Number of anti-Semitic incidents in Germany in 2017 similar to previous year

German police record 1,453 incidents, including 32 violent attacks; almost all perpetrators identified as 'right-wing-oriented'

Illustrative: A broken window is seen at the center of the Jewish community center, after a suspected anti-Semitic attack in Rostock, northern Germany, January 8, 2009. (AP/ Thomas Haentzschel/File)

The number of anti-Semitic incidents reported in Germany in 2017 remained about the same as the previous year, police statistics published Monday indicated.

The report published  in the Berlin daily newspaper Tagesspiegel showed there were 1,453 incidents reported in 2017 — about the same as in 2016, which had a total of 1,468. Right-wing-oriented perpetrators committed about 95 percent of the crimes, the report said.

The numbers were based on police statistics delivered to Bundestag Vice President Petra Pau of the Left Party.

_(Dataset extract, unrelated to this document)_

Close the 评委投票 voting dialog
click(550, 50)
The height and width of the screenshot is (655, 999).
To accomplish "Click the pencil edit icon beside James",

Most of the incidents were so-called “propaganda” crimes involving verbal or written incitement to hate. There were 32 violent crimes and 160 cases of property damage in 2017.

Pau told Tagesspiegel that she suspected the real numbers were higher, since many incidents go unreported. The lawmaker has submitted official queries on anti-Semitic crimes nationwide for several years.

Concern about anti-Semitism is high in Germany, with some Jewish community leaders and politicians warning that anti-Jewish and extreme anti-Zionist attitudes among more than a million new refugees from the Middle East and North Africa are a ticking time bomb.

In January, the Bundestag voted to establish a commissioner to deal with anti-Semitism in the country, motivated in part by such concerns. Pau’s Left Party had abstained from the vote, saying the proposal overemphasized immigrants as a source of the problem.